Solar power: the Solnova 3 plant was put into service in Spain


This concentration solar power plant is equipped with parabolic trough collector cylinders that provide a capacity of 50 MW. This is the second of five identical plants that Albengoa Solar is building near Seville


The Spanish company Solar Albengoa began commercial operation near Seville of the 50 MW Solnova 3 solar power plant.
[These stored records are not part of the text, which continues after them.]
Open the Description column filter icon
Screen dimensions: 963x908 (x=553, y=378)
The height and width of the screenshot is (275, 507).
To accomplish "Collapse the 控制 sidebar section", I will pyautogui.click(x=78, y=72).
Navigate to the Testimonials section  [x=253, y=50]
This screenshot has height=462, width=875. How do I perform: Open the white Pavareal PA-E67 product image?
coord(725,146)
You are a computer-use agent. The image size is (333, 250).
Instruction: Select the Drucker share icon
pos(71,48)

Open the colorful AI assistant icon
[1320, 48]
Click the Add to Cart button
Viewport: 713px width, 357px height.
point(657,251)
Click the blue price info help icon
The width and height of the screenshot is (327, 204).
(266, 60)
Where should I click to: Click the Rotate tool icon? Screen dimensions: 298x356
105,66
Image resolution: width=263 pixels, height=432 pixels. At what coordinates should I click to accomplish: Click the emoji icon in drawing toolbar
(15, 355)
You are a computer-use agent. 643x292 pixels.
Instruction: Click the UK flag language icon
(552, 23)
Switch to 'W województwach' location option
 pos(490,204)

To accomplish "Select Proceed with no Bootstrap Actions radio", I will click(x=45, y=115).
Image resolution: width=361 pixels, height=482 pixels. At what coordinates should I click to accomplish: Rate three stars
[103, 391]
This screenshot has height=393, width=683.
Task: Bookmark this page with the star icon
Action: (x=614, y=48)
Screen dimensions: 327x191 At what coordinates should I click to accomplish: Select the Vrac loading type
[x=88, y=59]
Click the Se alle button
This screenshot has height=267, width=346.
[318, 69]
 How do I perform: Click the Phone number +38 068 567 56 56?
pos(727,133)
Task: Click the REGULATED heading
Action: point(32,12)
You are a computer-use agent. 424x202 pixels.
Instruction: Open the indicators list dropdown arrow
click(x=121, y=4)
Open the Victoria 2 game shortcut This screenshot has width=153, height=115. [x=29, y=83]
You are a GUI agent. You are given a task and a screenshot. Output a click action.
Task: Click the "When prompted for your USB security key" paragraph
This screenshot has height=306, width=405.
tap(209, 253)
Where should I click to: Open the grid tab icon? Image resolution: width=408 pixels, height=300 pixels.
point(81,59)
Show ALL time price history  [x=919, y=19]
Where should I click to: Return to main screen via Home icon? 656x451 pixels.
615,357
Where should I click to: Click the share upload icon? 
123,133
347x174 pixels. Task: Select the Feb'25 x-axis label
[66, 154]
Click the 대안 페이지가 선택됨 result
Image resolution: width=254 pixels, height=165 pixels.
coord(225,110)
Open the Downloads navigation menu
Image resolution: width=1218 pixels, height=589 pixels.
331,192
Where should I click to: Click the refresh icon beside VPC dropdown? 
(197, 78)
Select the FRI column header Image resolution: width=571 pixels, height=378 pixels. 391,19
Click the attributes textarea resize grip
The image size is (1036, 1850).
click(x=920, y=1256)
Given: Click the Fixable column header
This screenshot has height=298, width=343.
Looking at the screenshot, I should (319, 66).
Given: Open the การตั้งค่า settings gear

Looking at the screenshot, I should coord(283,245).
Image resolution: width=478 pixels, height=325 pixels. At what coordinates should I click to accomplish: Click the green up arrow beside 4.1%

It’s a concentration solar CCP (Cilindrical Parabolic Plant), whose concept is similar to the (solar part of the) Archimede facility that Enel is developing at Priolo, in Sicily. That is to say, it uses cylindrical parabolic mirror collectors (each one 150 metres long, so that the total surface covered by the mirrors is approximately 300,000 square feet) that concentrate solar radiation onto a heat-absorbing pipe located on their focal point. The special fluid that flows inside the pipe is then heated, reaching high temperature (hundreds of degrees centigrade), in order to produce the water vapour needed to operate a conventional turbo-generator, where electricity is produced.

The plant covers a surface of about 15 hectares and can generate over 114 million kWh per year, enough to meet the electricity demand of about 25,700 Spanish homes, preventing the emission of 31,400 tons of CO2.

Now that this new plant is operational, Albengoa has put into service and managed 143 MW of solar power. Another 350 MW are under construction, mainly using tower and mirror field technology.